Photo via David L. Bowles, @aquanasium, with permission.

“It was recognizing who I am as a Black person. Not only am I Muslim, I am a Black Muslim. Which means all of these things, I am at risk of it happening to me, too,” he said. “I realized that sitting down won’t make it all go away. It’s all fun and games until it happens to one of your own. It’s all fun and games until it happens to you.”

It just so happened that he was invited to lead the prayer at the Muslims Against Police Brutality protest last week. And after he led Asr outside the Barclays Center, he grabbed the megaphone, pulled down his mask, and began to speak from the heart.

“So many of us Muslims in this country are immigrants. We benefit, I repeat we benefit, from the fight that our forefathers and our foremothers in this country fought… If the previous Black leaders, if the previous colored leaders, did not stand up for their rights, we would not be able to congregate peacefully like we are doing right now,” he said. “My message to the Muslim community is, stop looking at this like it’s an African-American problem. This is a problem of humanity.”
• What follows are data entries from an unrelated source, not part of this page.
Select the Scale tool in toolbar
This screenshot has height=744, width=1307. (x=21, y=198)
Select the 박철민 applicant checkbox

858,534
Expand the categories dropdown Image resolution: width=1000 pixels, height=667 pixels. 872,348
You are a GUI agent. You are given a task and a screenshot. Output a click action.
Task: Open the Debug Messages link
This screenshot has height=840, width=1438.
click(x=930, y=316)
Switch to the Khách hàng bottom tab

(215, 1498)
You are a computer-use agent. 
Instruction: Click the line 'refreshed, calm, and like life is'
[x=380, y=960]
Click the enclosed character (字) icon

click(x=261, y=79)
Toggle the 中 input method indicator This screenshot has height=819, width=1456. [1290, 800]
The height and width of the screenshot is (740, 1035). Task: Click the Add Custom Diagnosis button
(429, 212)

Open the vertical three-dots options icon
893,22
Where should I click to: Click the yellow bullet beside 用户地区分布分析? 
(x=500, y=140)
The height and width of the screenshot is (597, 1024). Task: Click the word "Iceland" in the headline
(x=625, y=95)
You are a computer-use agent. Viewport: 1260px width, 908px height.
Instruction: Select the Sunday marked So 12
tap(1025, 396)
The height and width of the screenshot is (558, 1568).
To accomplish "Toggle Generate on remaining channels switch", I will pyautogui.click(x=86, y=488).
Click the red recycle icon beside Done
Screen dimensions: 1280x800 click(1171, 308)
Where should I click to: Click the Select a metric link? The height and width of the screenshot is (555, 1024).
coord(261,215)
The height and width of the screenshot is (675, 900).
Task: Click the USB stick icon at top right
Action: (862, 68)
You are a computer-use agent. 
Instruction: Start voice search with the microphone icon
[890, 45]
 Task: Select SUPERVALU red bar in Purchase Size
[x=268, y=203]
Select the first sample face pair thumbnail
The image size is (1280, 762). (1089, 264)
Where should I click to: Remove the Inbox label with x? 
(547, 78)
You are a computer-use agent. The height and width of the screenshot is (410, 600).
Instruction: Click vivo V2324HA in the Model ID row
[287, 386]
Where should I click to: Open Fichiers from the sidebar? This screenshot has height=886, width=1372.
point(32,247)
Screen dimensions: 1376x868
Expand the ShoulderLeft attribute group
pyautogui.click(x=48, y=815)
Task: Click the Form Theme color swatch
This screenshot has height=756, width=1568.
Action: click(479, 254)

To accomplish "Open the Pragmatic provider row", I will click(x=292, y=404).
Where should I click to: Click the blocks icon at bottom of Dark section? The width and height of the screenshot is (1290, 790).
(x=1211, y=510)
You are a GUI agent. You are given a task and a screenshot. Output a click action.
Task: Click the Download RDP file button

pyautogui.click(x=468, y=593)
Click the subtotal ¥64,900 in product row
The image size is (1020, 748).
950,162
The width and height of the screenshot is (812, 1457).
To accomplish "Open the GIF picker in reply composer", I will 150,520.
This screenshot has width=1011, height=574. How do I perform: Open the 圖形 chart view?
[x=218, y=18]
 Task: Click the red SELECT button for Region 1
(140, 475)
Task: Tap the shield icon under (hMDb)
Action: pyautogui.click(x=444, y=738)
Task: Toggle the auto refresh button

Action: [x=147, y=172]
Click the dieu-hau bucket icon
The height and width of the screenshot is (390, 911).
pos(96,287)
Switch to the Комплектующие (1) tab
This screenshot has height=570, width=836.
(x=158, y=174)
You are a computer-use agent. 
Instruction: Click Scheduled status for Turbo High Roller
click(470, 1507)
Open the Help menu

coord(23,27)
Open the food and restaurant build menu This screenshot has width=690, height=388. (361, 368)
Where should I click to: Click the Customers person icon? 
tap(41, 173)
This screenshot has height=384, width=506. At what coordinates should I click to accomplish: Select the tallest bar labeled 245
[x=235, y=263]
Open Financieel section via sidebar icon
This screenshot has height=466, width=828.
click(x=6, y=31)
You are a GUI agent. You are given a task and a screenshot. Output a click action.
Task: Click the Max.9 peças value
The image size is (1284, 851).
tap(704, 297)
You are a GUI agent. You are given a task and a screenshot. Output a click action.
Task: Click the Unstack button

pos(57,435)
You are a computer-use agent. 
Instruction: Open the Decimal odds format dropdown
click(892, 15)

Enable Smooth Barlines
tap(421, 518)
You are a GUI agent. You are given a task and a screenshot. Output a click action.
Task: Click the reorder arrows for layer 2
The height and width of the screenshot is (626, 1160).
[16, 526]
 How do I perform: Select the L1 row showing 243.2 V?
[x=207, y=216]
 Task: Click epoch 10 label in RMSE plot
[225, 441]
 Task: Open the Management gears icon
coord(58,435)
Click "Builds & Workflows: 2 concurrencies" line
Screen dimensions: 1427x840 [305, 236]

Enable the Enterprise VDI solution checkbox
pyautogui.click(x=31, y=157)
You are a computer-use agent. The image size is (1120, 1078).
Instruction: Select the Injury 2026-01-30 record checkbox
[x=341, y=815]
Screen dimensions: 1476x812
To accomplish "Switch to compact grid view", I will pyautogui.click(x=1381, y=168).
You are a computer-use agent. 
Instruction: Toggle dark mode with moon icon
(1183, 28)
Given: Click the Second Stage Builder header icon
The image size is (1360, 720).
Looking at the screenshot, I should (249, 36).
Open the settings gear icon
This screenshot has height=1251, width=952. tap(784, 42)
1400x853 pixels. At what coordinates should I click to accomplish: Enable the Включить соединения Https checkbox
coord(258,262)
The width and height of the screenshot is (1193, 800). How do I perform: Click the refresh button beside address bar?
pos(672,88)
“If those who we have entrusted power with to take care of us are capable of ending my life because of the color of skin, then you will not be safe from it because you are also different from them,” he said. “To my Muslim brothers and sisters, speak up. Do your part. Do not be silent. Every voice counts. Every action counts.”

"To my Muslim brothers and sisters: speak up, do your part, do not be silent."Watch this powerful speech from a Muslim activist during a Black Lives Matter rally in Brooklyn.

Posted by Middle East Eye on Thursday, 4 June 2020

After his speech went viral, he received a lot of support and positive feedback. He recalled that a Jewish man came up to him and told him how his speech touched his heart. He laughed and recalled that a Selena Gomez fan page on Instagram shared his video and encouraged people to check out his page. “I would say that’s the last thing I ever expected. A Selena Gomez fan page telling their followers to check out a young imam’s Instagram page.”

Currently, Umar is a junior at Hunter College and majoring in Clinical Psychology. He’d like to be a therapist in the future. He wants to help people go through their trauma and help people deal with heir emotions. He wants to engage the youth and help them “figure things out and find a way to navigate the waters of this world.” He wants to keep spreading Islam and its message. He wants to continue educating people. And he wants to keep speaking up.

“I like to say, if everyone was blind, we would run out of things to hate each other for. There would be no way to tell if you’re from this country or this skin color,” he said. He then mentioned a hadith (word of the Prophet) that said “None of you will believe until you love for your brother what you love for yourself.”

“The America I would like to see is an America that applies this hadith. An America where every person I come across cares for me and has my best self-interest at heart,” he said. “Where we are not selfish. Where we don’t hurt one another. Where we don’t watch people starve right in front of us and do nothing. Where we don’t judge one another. Where we help one another and love one another. That’s the America I would like to see.”